While the report may not make recommendations based on interstate analysis, it presents figures showing state by state differentials. While ill informed commentators are likely to seize on these as support for their current agenda, the extent of these differentials in a relatively homogenous economy highlights the possible unreliability of the underlying data.
Several years ago I saw a comparison of total NHCDC costs by hospital with expenditure by hospital reported to the AIHW in the Public Hospital Establishments Database. With one outstanding exception (a Catholic hospital that reconciled to $2) the results were all over the place, with variations in both directions of up to $100m in some major metroplican hospitals.
Yes, the NHCDC data is the best we have, and the IHPA needs to use it as the basis for the national efficient price. But to use the data in its current state to drive the three year price reduction program recommended by Dr Duckett will simply replicate the trauma that descended on Victorian hospitals in the mid 1990s when casemix was introduced with very little flexibility and reduced budgets.
The report acknowldges that the NHCDC is improving.
“Furthermore, NHCDC data will be even better by the time our proposed changes could be implemented. Hospitals report that since our data were collected there have been improvements in processes, software and resources. More improvements, such as improved timelines, communications, training, and governance, are being planned or considered.”

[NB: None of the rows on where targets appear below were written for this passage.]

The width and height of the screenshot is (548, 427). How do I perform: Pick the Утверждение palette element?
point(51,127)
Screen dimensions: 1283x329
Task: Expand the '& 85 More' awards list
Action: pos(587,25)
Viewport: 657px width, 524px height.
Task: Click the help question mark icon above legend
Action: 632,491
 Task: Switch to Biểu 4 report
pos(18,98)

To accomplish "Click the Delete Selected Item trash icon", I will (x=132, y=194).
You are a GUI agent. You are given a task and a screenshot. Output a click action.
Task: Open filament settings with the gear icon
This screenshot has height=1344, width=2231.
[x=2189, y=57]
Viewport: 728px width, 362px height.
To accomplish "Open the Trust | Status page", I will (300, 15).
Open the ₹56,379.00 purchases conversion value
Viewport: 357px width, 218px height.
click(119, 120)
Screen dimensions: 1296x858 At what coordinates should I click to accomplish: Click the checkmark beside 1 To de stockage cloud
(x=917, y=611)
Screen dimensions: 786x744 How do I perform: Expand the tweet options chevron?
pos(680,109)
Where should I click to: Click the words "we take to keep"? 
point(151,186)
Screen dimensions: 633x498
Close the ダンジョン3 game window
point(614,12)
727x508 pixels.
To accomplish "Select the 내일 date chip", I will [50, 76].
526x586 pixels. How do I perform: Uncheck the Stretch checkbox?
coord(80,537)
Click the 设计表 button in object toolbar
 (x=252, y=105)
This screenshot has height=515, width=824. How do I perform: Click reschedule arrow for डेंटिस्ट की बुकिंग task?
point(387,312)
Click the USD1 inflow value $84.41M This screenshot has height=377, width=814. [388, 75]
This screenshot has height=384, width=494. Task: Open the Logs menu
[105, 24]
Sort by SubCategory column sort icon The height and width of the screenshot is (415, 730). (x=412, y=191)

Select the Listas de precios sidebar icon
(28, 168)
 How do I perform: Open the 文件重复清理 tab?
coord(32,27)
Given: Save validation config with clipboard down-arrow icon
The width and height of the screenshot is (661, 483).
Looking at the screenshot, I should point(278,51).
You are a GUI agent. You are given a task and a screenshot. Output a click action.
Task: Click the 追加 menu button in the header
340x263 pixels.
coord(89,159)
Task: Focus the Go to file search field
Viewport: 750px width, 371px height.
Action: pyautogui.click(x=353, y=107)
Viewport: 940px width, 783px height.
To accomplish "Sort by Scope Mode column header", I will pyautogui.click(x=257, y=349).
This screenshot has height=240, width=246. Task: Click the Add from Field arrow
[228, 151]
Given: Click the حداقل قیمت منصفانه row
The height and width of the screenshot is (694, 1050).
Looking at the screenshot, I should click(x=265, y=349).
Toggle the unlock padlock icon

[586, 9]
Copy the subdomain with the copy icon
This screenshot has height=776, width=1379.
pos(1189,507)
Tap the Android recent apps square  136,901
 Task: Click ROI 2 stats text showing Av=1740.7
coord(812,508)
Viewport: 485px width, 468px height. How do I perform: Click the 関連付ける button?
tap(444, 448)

As these improvements flow through governments can begin to place more reliance on divergence from expected costs as an indicator that there is room for improvement. But even then, improvement will need to involve bottom up process redesign at a hospital level. Funding cuts may focus the minds of those involved, but of themselves will not produce increased efficiency.
• “William Foggin” is the pen-name of a health policy analyst who wishes to remain anonymous.
Thanks William for engaging on this important issue. As you point out, we acknowledged the weaknesses of the NHCDC. I have never been a supporter of ‘cost modelling’, but the main weaknesses are at the ‘cost bucket’ level (e.g. operating theatre costs versus costs for medical staff), not at the aggregate level we use. By its nature, cost modelling reconciles to the general ledger so it is probably safe to assume that a hospital which is expensive on cost modelling data is expensive using any other basis.
We were also conservative in assessing what is ‘avoidable cost’. We looked at the distribution of unexplained cost and accepted that for various reasons some level of unexplained cost is reasonable. Basically, we said that only above-average levels of unexplained costs (compared to the lowest-cost hospital in the state) were avoidable. This ‘buffer’, means that cost data don’t have to be accurate to the last cent. Even with some inaccuracy, they can identify the big differences that need to be addressed.
Finally, I note your last two sentences: “But even then, improvement will need to involve bottom up process redesign at a hospital level. Funding cuts may focus the minds of those involved, but of themselves will not produce increased efficiency.”
I strongly agree with this. My recommendations don’t tell hospitals what to do. Instead, they focus on setting the right incentives and providing the right information.